To find your best rate:

  • Know Your Financial Profile: Understand your credit score (from Experian, Equifax, TransUnion), DTI, and the size of your deposit.
  • Engage a Whole-of-Market Mortgage Broker: This is by far the most effective strategy in the UK. Brokers have access to a vast array of products from different lenders (high street banks, building societies, specialist lenders) and can identify the most competitive deals tailored to your specific situation. They can also advise on fees, eligibility, and the overall “true cost” of a mortgage.
  • Get Agreement in Principle (AIP) / Decision in Principle (DIP): Once you have a clearer picture of your finances, a broker or direct lender can issue an AIP. This is a preliminary assessment of what you could borrow and an indicative rate, usually based on a “soft search” that doesn’t harm your credit score.
  • Compare Full Offers: Only compare full mortgage offers that detail the exact rate, fees, and terms.

 

Can You Get a Lower Interest Rate on Your UK Mortgage (Refinancing)?

 

Yes, “refinancing” in the UK is called remortgaging. Many existing homeowners have fixed-rate mortgages secured during periods of lower interest rates. If your current fixed-rate deal is coming to an end, or if variable rates drop significantly, remortgaging can be a smart move.

  • Timing: Keep a close eye on interest rates, especially as your current fixed-rate period approaches its end.

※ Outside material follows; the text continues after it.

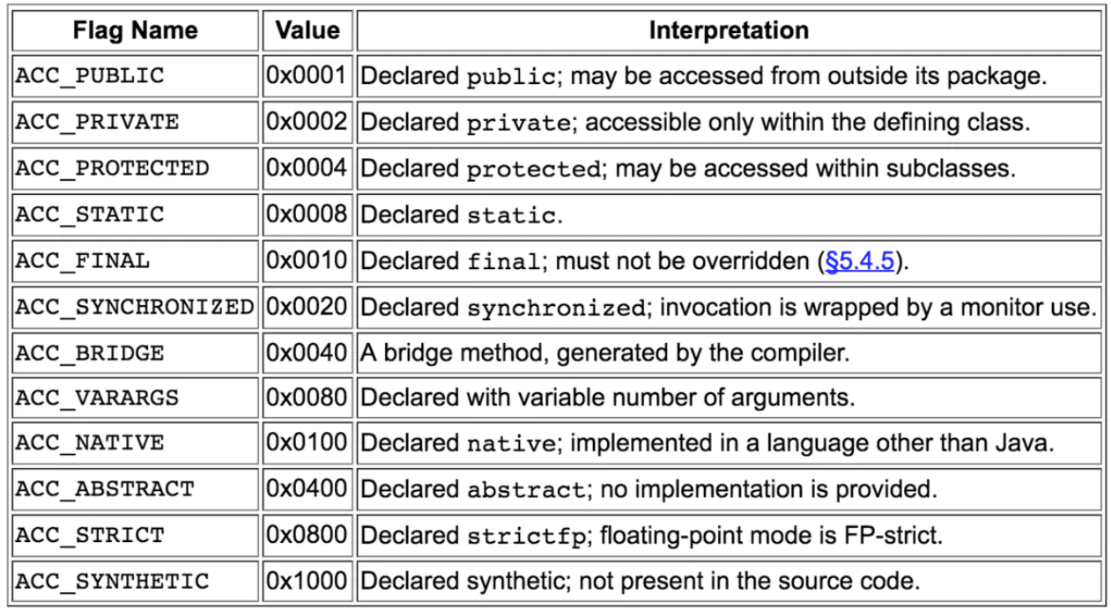Click the 0x1000 value cell
This screenshot has height=613, width=1111.
pyautogui.click(x=307, y=582)
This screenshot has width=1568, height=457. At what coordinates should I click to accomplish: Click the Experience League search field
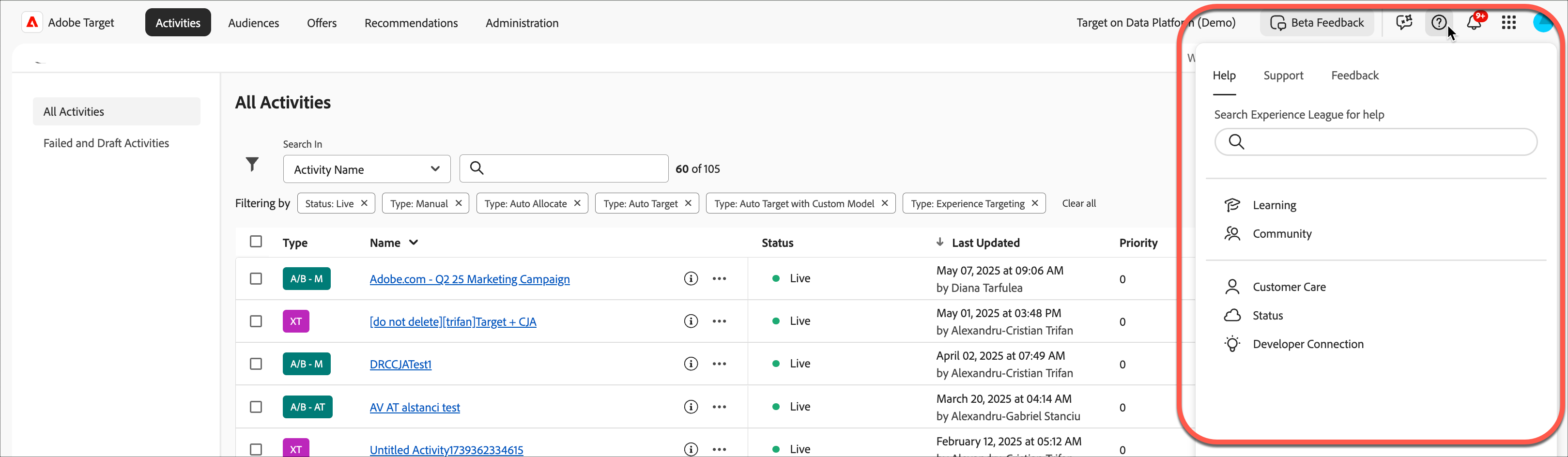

Lenders typically allow you to apply for a new deal up to six months in advance.
  • Rate Drops: If rates drop by 0.5% to 1% or more below your current rate, it’s worth exploring remortgaging.
  • Costs: Remember that remortgaging involves fees (e.g., valuation fees, legal fees, product fees), so you need to calculate if the savings from the lower interest rate outweigh these costs over the new fixed term.
  • Broker Advice: A mortgage broker can help you assess if remortgaging is financially beneficial and find the best new deal.

Lowest Mortgage Rates in UK History:

The lowest fixed mortgage rates in the UK (e.g., on 2-year and 5-year fixed deals) were seen during periods of extremely low Bank of England Base Rates, such as in late 2020 and early 2021, where rates could dip below 1%. While it’s impossible to predict the future, a return to such historically low levels would likely require another period of dramatic economic stress.

By actively managing your financial profile and seeking expert advice from a UK mortgage broker, you gain significant control over the mortgage rate you ultimately secure.